Per the Dhammapada, we should direct straying thoughts. The path to happiness is through quieting these elusive thoughts with single-mindedness, which brings freedom.
We struggle from confusing wants and needs and forgetting the primary goal: freedom.
This freedom is not worldly (economic, political, or social). It’s freedom from the ego. When the ego drops, it’s like a curtain falling, revealing the reality. This is the noumenal world described by philosopher Immanuel Kant.
We are caught up primarily in the phenomenal aspect of life, seeing the world through the lens of egocentricity, which acts as a barrier to our understanding reality itself.
Lola shares Plato's Allegory of the Cave, in which characters are completely focused on shadows on the wall. The spiritual task is to turn around and see the light that creates those shadows.
The Buddhist parable of the poisoned arrow. A monk has all these questions for the Buddha about afterlife, etc, and says he’s giving up if the Buddha doesn’t provide answers. The Buddha responds by asking if a wounded man would refuse to have the arrow removed until he knows all the details about the shooter. The Buddha's teaching is to remove the arrow of suffering. Not provide all the answers.
Lola tells the Tibetan story of the servant obsessed with learning the secret of miracles. The Master’s advice is to recite a mantra, and to not think of monkeys as he does so. His resulting experience is the lesson.

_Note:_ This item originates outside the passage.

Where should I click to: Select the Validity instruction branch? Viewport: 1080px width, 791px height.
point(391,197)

Lola then discusses the Sanskrit gunas (qualities in man). The importance of cultivating sattvic (fine, high frequency) qualities like sensitivity, love of beauty, and inner harmony. We can choose to exist as inner noise or as a temple of sacred silence.

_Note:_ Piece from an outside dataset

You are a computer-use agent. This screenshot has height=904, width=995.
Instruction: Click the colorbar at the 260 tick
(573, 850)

Many assume that Plato's Republic is about government. Then why is its subtitle: The Conquest of Self? If the book is about conquering the self, then the "philosopher king" represents our wisdom, the "guardians" our will, and the "laborers/merchants" our desires/appetites.
Lola explores Plato's idea in the book of regulating art. Rather than think of it as censorship in a republic, look at it in terms of what art you want to expose yourself to. An important step in self-conquest is observing what emotions art evokes in us.
True philosophy is “love of wisdom,” she concludes, not complex “philosophical” ideas. Originally philosophy was an instruction to go within, and utilize the "noetic quality" for transformation.